She pulls on the black cloak and lowers the veil. "See you guys at two, then."
xxx
She is the first to show up back at the suite, but by the time she has shed her disguise she hears the lock clicking. Bruce gets in looking very pleased with life, and she assumes that his foray into the city records has been successful.
"Got what we need?"
"Yep. Piece of cake." He grins. "And there's something else I need your help with."
"Not now," she chides. They don't want to put on a display for Theo to walk into.
"I didn't mean what you thought I meant." The grin is still there, though. He walks up to her and pulls out his phone to show her a message onscreen. "Don't worry, I swapped out the SIM card for a blank local one after I'd saved the text to memory."

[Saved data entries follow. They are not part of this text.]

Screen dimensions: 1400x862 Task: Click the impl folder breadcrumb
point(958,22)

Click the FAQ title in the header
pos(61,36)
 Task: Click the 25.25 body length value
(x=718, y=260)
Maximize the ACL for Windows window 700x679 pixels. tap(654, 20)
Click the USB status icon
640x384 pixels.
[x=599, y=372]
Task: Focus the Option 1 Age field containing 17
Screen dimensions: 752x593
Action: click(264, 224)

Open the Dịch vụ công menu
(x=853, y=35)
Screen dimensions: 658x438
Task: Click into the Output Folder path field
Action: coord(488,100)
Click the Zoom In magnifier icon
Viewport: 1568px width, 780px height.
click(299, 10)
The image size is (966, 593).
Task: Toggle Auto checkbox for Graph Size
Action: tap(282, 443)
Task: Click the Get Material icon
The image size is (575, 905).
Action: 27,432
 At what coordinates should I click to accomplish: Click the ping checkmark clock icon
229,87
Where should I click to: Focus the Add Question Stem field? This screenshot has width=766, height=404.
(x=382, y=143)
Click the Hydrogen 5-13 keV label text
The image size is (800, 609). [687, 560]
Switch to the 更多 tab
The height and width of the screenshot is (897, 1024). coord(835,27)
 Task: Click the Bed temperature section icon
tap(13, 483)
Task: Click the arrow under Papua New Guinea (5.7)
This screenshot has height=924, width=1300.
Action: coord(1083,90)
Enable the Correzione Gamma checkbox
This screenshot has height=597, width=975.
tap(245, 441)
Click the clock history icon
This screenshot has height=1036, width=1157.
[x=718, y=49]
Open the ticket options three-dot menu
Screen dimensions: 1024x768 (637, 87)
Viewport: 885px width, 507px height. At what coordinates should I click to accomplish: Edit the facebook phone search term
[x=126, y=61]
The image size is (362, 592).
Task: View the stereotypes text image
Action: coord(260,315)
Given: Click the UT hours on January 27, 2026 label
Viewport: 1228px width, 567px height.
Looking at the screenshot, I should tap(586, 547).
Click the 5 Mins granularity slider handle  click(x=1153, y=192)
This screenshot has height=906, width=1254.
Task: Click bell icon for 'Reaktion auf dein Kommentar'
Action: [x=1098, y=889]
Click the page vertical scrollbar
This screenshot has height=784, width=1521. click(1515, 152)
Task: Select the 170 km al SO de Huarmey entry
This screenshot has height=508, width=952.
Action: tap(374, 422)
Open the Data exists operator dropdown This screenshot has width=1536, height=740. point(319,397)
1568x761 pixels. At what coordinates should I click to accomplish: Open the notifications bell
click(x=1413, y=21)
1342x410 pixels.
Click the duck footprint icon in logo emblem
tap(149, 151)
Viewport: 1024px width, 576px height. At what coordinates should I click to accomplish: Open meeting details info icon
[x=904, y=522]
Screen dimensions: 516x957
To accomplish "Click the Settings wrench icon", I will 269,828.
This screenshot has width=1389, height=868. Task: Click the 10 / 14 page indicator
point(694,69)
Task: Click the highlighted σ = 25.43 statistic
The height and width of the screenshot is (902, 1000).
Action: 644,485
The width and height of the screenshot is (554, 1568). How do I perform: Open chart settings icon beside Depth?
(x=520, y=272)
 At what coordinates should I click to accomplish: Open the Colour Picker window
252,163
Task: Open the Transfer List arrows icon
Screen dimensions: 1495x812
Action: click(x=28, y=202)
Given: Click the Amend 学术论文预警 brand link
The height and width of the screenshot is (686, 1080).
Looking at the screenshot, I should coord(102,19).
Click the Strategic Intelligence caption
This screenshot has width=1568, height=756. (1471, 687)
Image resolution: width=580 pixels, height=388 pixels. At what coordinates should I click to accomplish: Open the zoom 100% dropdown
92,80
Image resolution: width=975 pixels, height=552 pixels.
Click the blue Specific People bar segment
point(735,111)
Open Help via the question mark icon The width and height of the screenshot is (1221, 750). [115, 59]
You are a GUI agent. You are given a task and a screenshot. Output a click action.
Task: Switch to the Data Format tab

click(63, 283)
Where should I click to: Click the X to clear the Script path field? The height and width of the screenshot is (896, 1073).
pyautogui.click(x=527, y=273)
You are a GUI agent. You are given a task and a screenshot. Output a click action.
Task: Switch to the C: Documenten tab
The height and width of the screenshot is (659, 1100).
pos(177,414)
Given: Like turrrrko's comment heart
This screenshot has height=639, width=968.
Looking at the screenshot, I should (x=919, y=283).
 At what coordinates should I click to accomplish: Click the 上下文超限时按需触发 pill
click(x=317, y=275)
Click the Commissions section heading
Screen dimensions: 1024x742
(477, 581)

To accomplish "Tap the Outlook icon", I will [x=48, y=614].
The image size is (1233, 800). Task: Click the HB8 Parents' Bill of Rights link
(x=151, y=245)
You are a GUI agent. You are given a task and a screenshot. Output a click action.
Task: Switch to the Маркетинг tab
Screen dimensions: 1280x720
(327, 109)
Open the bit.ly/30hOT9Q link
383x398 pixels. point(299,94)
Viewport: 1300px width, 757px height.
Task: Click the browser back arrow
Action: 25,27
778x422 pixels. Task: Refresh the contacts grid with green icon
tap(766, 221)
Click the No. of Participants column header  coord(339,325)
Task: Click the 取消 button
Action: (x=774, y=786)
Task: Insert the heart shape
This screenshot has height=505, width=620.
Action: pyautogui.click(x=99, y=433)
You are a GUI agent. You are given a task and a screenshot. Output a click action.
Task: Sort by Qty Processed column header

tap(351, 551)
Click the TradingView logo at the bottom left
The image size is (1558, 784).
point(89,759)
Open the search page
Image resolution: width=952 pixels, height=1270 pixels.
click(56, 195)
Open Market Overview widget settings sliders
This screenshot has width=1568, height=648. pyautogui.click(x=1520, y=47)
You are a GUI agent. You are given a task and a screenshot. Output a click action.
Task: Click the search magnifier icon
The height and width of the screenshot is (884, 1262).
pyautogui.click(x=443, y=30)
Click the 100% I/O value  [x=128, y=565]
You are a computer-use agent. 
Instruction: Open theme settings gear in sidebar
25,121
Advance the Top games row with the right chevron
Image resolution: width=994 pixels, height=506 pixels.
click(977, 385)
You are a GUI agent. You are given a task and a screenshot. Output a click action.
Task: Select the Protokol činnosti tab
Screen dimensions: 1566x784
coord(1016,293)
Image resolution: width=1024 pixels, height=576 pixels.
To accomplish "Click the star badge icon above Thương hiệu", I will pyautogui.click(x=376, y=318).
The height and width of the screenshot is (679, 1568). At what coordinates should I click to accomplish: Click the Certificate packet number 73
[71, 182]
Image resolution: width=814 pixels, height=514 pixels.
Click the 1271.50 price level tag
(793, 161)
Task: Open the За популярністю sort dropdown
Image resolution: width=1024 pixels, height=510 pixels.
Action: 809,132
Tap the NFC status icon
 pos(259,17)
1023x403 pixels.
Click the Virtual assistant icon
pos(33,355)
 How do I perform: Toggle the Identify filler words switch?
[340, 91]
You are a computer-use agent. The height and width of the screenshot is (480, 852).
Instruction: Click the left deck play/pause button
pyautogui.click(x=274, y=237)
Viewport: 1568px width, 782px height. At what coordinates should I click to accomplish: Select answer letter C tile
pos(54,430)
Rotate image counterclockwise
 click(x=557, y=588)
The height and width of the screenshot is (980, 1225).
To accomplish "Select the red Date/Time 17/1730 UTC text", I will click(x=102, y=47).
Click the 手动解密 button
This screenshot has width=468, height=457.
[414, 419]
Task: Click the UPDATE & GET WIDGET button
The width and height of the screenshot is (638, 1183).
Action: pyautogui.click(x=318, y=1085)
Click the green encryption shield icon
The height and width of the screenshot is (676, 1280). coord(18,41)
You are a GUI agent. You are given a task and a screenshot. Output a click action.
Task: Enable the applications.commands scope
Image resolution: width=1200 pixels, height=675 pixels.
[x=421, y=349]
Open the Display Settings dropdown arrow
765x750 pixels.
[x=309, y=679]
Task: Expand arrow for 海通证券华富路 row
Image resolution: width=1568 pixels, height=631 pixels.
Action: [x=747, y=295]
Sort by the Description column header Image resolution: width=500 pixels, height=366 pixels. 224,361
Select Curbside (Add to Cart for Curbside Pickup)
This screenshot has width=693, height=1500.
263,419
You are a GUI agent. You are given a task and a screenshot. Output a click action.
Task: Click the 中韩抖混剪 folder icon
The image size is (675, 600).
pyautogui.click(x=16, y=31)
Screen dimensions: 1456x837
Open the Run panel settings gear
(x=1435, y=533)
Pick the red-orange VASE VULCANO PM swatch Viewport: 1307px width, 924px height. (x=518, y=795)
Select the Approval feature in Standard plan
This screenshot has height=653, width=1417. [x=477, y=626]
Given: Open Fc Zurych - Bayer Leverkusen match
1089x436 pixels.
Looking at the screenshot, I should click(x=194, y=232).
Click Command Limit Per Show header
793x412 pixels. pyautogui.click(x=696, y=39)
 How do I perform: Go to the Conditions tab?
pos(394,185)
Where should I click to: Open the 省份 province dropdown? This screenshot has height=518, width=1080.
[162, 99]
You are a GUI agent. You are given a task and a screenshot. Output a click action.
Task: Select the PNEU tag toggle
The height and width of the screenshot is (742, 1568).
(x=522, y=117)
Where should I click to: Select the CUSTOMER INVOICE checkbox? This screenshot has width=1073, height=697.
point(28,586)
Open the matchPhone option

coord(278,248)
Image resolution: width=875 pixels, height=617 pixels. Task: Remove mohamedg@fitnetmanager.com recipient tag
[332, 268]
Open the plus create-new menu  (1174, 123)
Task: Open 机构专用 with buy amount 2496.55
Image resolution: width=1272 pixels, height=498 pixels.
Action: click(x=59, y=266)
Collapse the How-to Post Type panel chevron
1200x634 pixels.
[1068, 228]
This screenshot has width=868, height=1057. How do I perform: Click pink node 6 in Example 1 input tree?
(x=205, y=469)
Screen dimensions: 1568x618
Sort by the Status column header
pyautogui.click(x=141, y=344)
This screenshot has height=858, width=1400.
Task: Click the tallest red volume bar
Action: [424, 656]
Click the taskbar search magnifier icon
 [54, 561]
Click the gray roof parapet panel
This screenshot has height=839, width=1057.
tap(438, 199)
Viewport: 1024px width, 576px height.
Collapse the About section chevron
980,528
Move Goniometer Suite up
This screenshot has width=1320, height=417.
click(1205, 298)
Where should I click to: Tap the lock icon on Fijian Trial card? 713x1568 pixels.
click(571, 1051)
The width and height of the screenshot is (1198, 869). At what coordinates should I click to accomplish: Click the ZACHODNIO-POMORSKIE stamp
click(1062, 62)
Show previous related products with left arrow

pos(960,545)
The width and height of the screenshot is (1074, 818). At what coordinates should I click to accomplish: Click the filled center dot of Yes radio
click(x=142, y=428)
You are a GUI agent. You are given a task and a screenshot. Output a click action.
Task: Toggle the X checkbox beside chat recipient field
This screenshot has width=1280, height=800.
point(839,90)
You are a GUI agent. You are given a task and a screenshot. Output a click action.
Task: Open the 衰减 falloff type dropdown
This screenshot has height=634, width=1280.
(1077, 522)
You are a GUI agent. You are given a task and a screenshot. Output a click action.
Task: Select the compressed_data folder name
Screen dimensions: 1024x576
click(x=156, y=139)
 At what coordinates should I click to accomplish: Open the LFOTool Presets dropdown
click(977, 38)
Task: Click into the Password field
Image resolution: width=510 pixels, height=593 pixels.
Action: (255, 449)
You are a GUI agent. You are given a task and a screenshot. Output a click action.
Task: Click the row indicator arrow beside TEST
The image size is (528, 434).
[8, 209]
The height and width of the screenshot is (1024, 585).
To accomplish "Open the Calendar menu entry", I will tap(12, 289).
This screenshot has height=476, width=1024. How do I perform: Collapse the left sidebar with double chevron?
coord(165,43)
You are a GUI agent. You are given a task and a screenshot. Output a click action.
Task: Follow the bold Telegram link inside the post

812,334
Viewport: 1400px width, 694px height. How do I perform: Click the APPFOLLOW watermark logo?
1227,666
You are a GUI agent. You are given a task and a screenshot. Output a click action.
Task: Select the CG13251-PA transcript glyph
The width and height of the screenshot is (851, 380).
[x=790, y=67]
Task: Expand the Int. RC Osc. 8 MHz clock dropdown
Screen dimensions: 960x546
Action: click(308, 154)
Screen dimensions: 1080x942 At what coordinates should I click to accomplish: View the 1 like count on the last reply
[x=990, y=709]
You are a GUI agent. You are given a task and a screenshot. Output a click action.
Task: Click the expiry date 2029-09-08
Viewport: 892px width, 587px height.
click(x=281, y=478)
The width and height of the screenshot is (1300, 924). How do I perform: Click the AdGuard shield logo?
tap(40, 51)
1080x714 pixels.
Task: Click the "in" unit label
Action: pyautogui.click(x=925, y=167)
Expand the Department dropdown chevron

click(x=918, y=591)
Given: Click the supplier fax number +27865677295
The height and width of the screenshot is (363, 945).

She scrolls through the missive, not knowing whether to scowl or laugh. Ciao Rocco, this is Kitty :) I SO totally enjoyed yesterday's flight and our sweet little dinner! I wonder if you'd like to have dinner again tonight, this time it's on me :) We can go to Top of the M, the view is AWESOME! Is 9 pm OK for you? K xxx
Now that's what you'd call taking the bull by the horns. "What's Top of the M?"
"Restaurant at the Meritus Mandarin, a couple of miles west of here. Fancy place."
Of course it will be a fancy place. She is probably expecting him to be the gentleman and pick up the tab anyway, despite promising to do it herself.
"Sorry tesoro, threesomes aren't really my thing." Unless I discover that you have a clone and I can get both of you in bed.
He laughs. "What I meant by your help was drafting the reply. Feel free to give her a send-off of your choice, you can take out the phone and put the card back in and send it yourself."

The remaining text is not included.